### Source passage

══════════

Credit:  Associated Press, bostonherald.com 6 September 2010 ~~

BOSTON – The fight over whether the country’s first offshore wind farm should be built off Cape Cod moves this week to a Boston hearing room, where the project’s future turns on one question: Is the price of the electricity produced by the spinning turbines a good deal?

On Tuesday, hearings begin at the Massachusetts Department of Public Utilities, which will decide whether utility National Grid’s 15-year contract to buy half the turbines’ power is good for ratepayers.

Teams of lawyers will present and cross-examine witnesses over 12 days of hearings that have been previewed in hundreds of pages of written testimony.

The hearings, the latest battlefield in a decade-long fight over Cape Wind, is unprecedented for the DPU. It’s the first long-term power deal the agency has considered since passage of a 2008 law that requires utilities to find more renewable sources of energy.

“There so much animosity,” said DPU executive director Timothy Shevlin. “So it’s not really routine.”

Rejection of the contract would be a huge blow to Cape Wind. The 130-turbine project, planned for Nantucket Sound, is estimated to cost at least $2 billion. To attract needed financing, Cape Wind must show investors that it has customers for its power. The company also must begin construction by the end of the year to qualify for key federal tax credits, and it can’t do so if it doesn’t secure the contract.

“This is an important moment,” said Matt Pawa, an attorney for the pro-Cape Wind group, Clean Power Now. “And the question being presented to DPU is, ’What’s the right price for that kind of power?’”

To project opponents, the question about Cape Wind’s cost effectiveness is answered in the black and white terms of the contract.

National Grid has agreed to pay 18.7 cents per kilowatt hour in the first year of Cape Wind’s operation, with a 3.5 percent annual cost increase. The starting price is more than twice what the utility pays today for power from nonrenewable sources.

“It’s undeniable that Cape Wind is not cost-effective when you compare it to market rates, or you compare it to other renewable energy,” said Audra Parker of the Alliance to Protect Nantucket Sound, a Cape Wind opponent.

Robert Rio of the business group the Associated Industries of Massachusetts, which opposes Cape Wind, said there’s no reason consumers should have to pay a premium for Cape Wind’s power when the utility can get sufficient, cheaper renewable power from other regional sources, such as land-based wind.

National Grid estimates its deal with Cape Wind will cost the average residential ratepayer about $1.50 a month, but Rio disputes that number and said larger customers would take major monthly hits.

“Our real issue on Cape Wind is that this is the most expensive renewable power on the planet,” he said. “And, frankly, there is plenty of other renewable power.”

══════════

### Dataset records

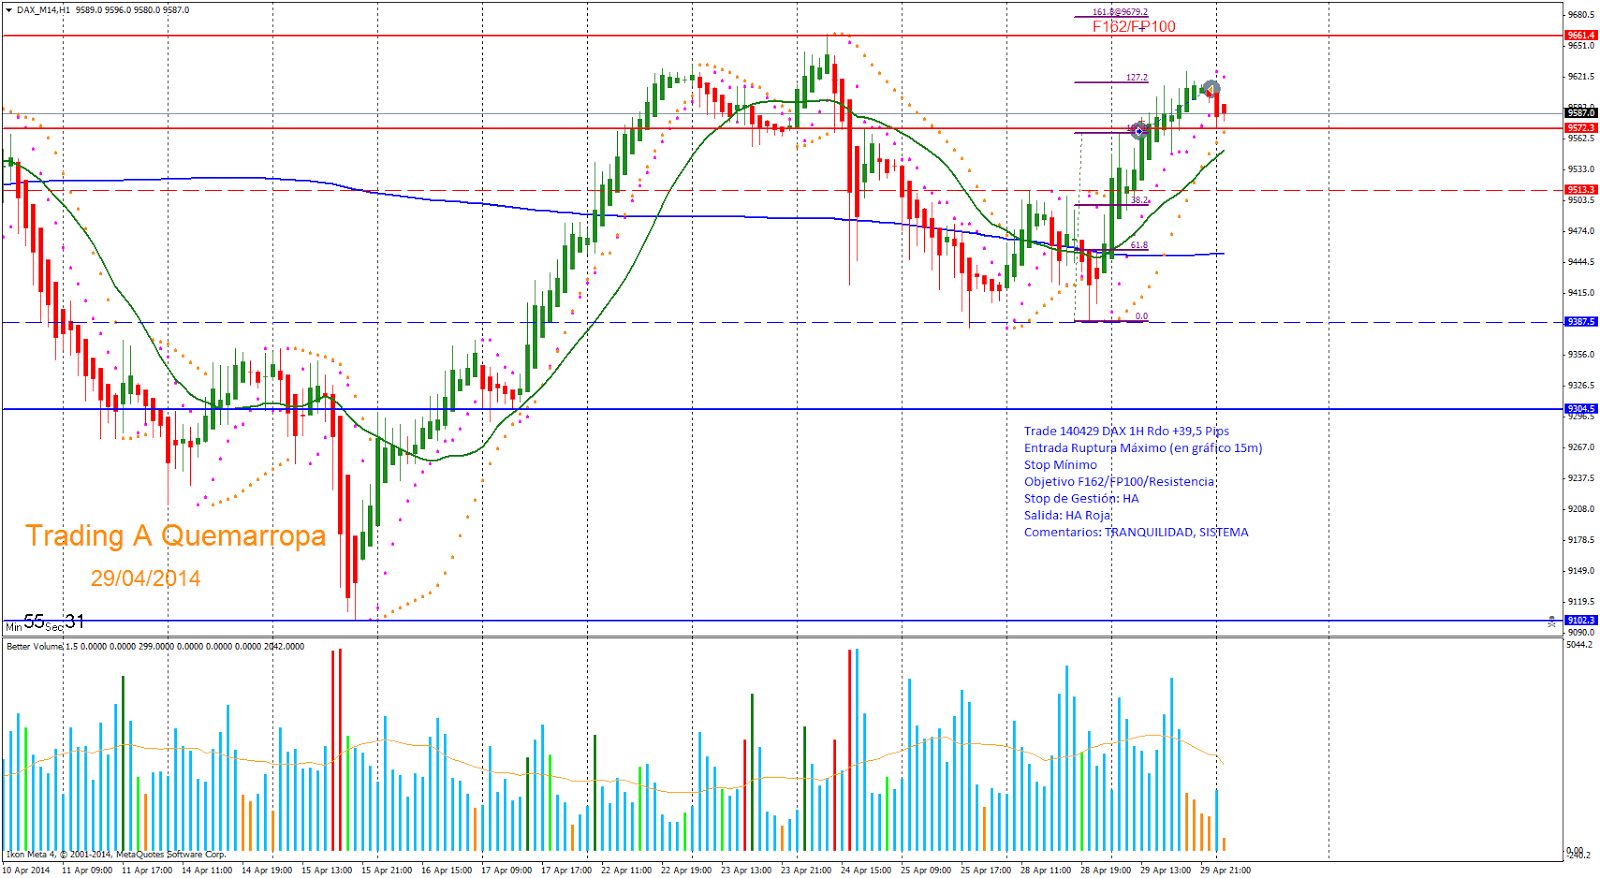This screenshot has width=1600, height=878.
Task: Click the Fibonacci 0.0 level label
Action: (x=1141, y=317)
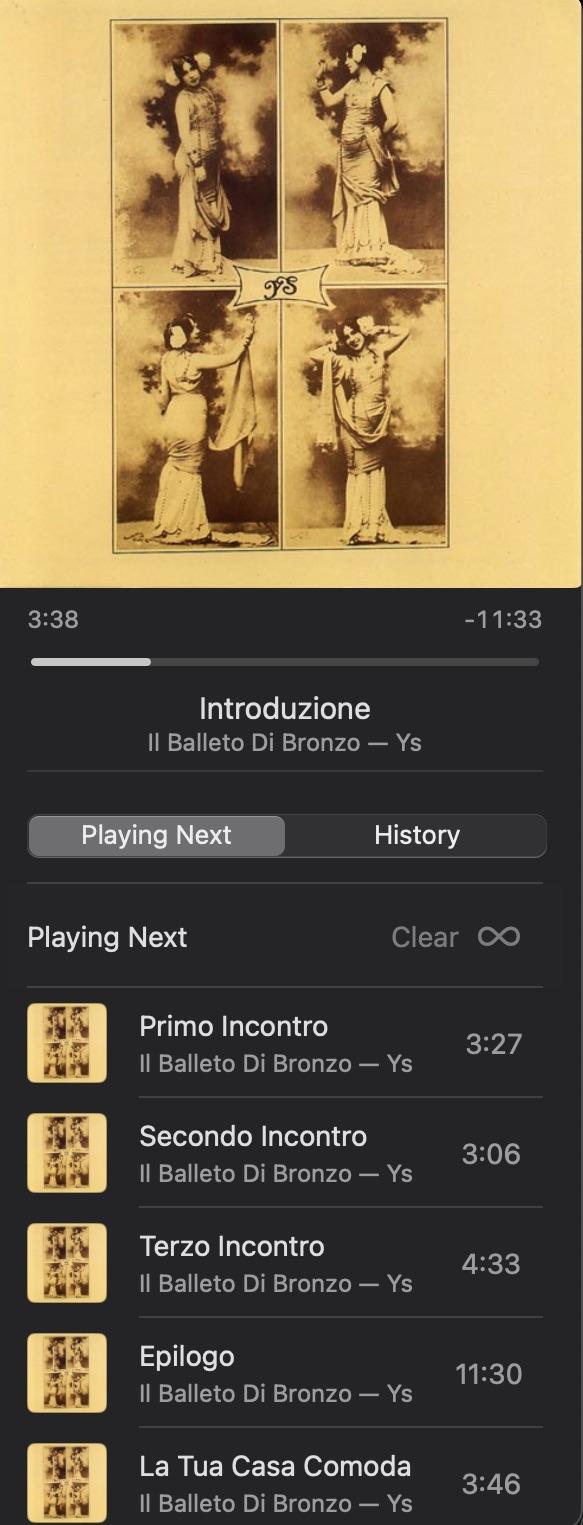
Task: Click the elapsed time 3:38 label
Action: point(53,619)
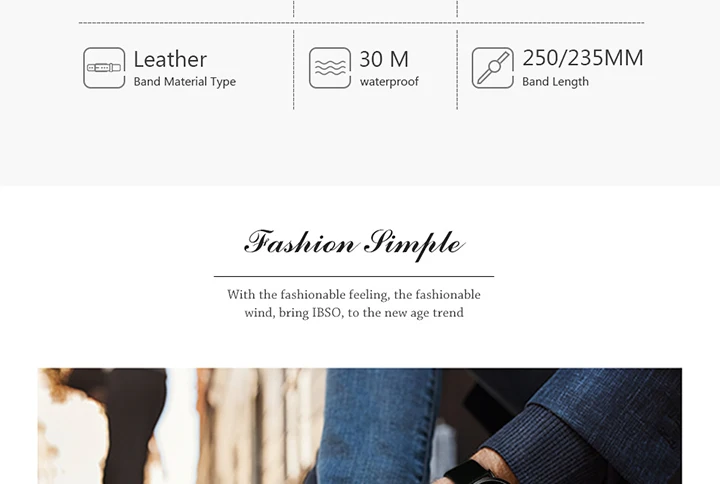This screenshot has width=720, height=484.
Task: Click the "waterproof" caption text
Action: [389, 82]
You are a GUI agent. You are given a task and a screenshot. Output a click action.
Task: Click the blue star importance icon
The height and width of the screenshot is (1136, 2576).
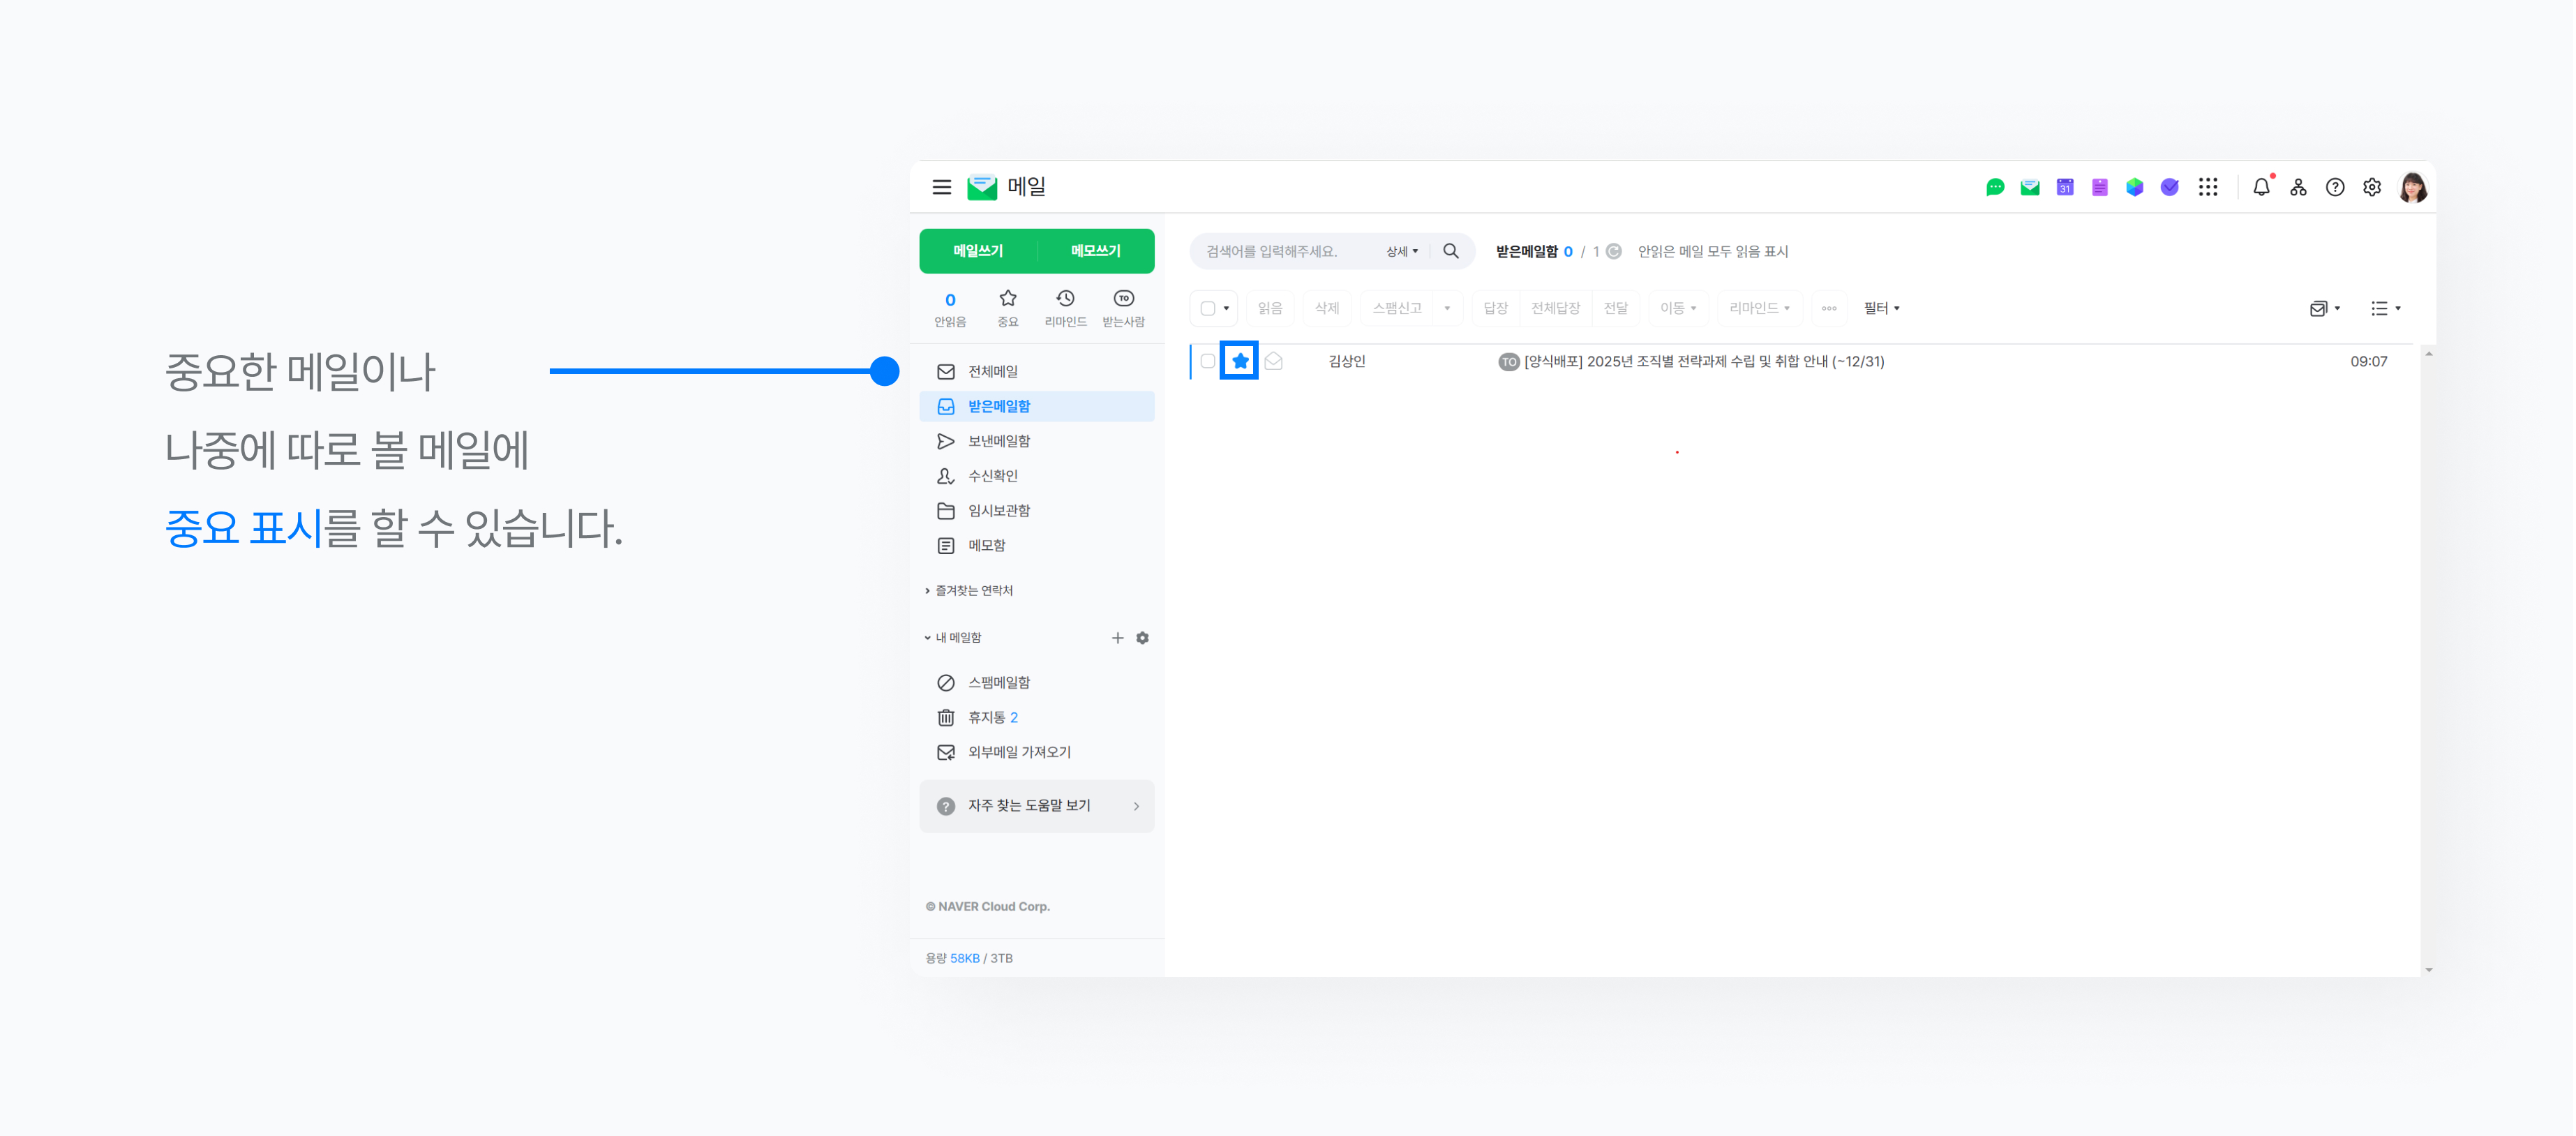(1240, 361)
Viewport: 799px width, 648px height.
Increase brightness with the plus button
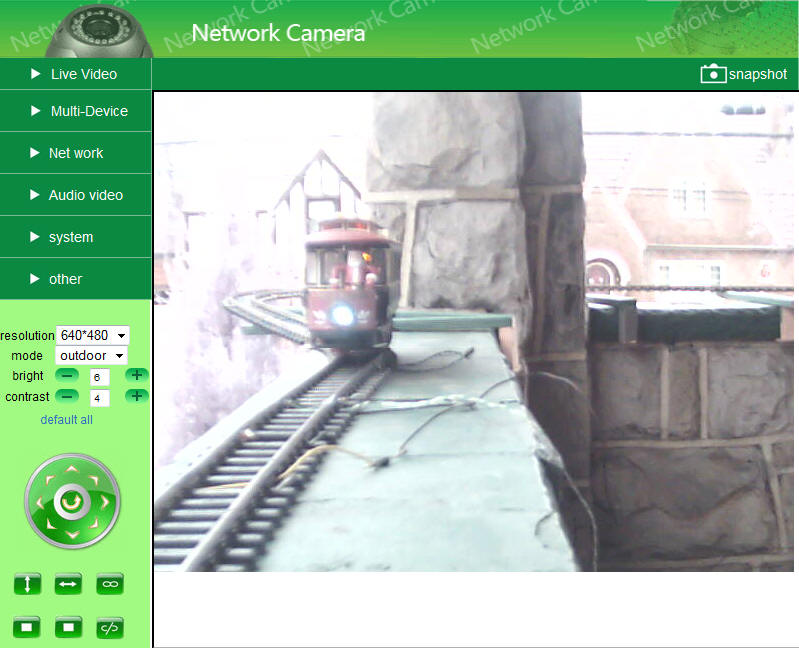[137, 375]
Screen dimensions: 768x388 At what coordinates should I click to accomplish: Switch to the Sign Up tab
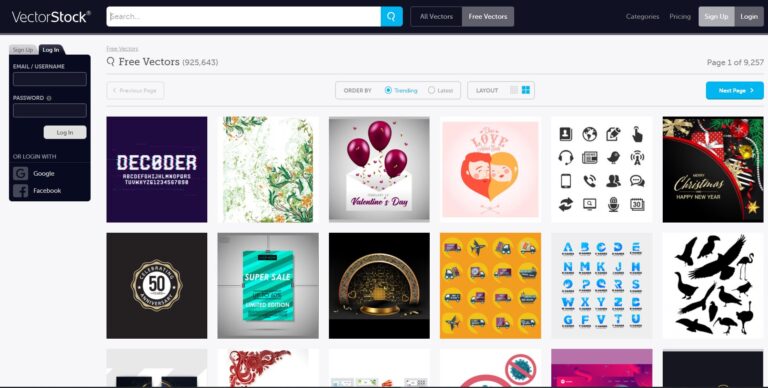tap(23, 50)
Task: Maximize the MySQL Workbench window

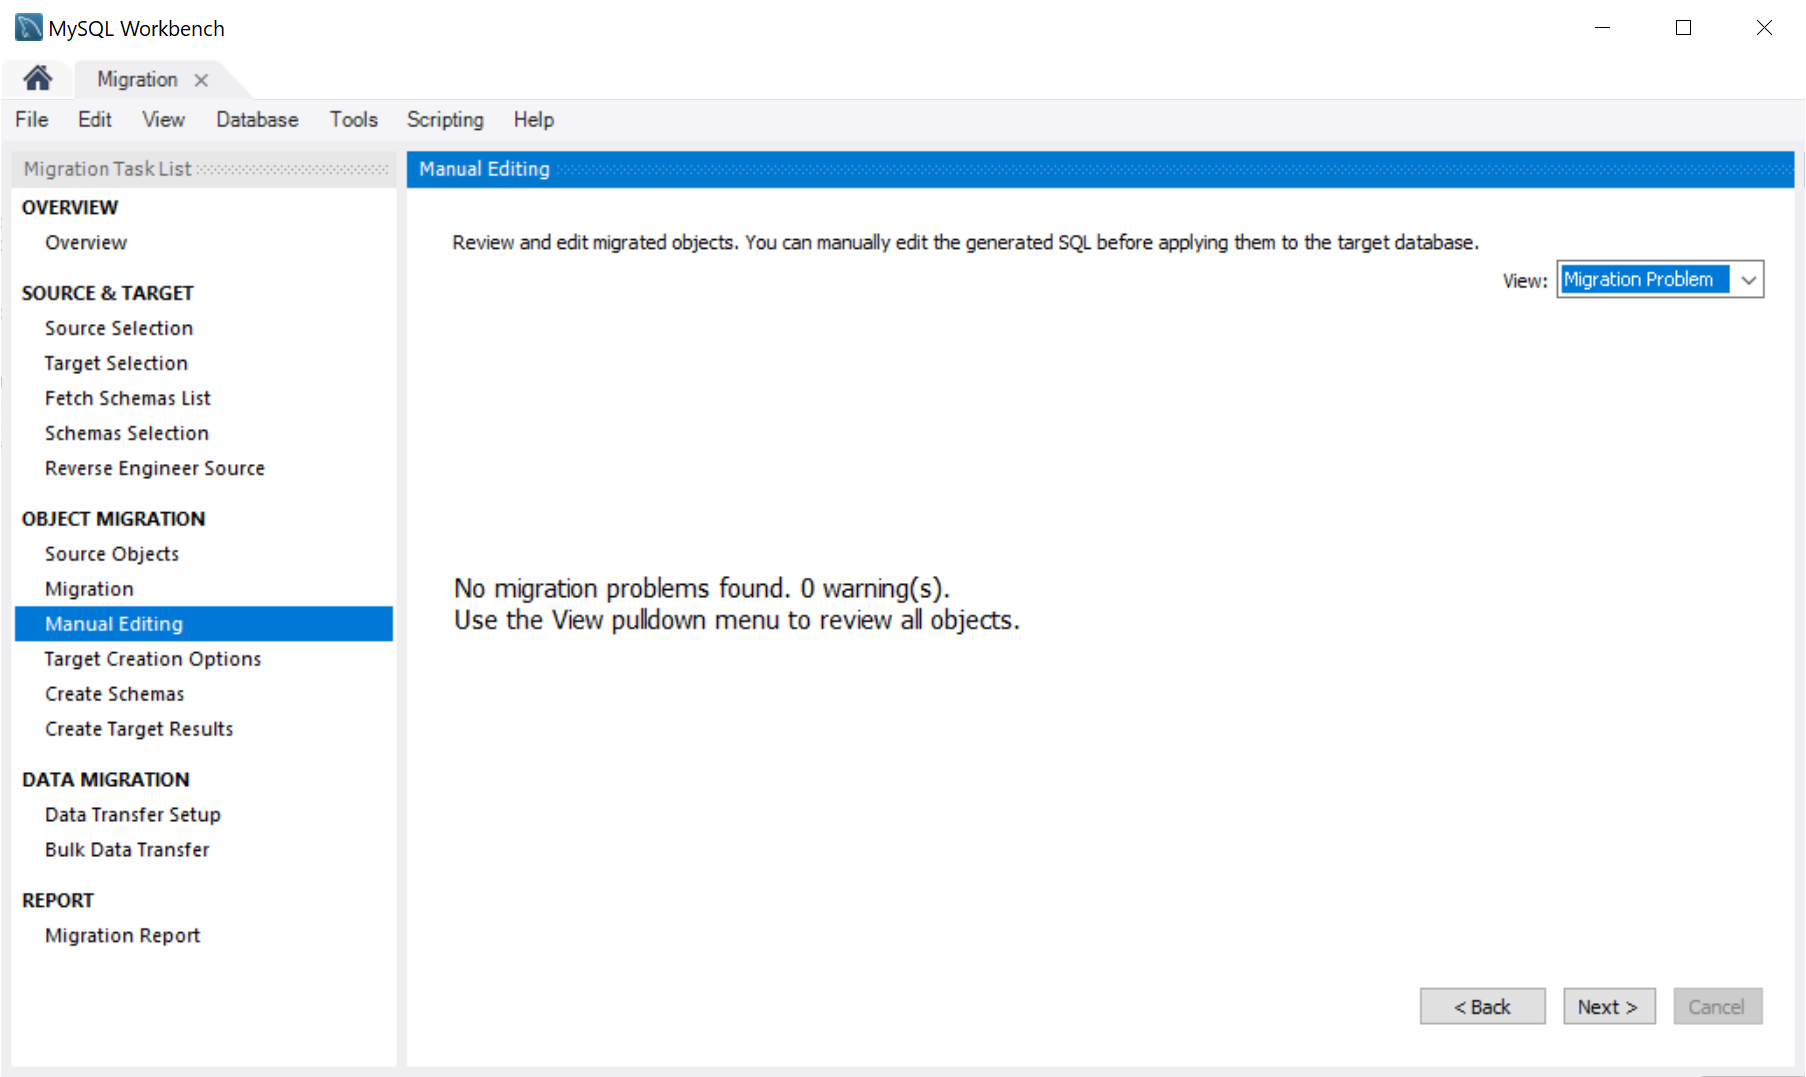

══════════

### Directions
1) From the Cape Wind article, quote the passage starting at "On Tuesday, hearings" and ending at "good for ratepayers.".
2) Name every person identified by name in the Cape Wind article.

### The results
1)
On Tuesday, hearings begin at the Massachusetts Department of Public Utilities, which will decide whether utility National Grid’s 15-year contract to buy half the turbines’ power is good for ratepayers.

2) Timothy Shevlin, Matt Pawa, Audra Parker, Robert Rio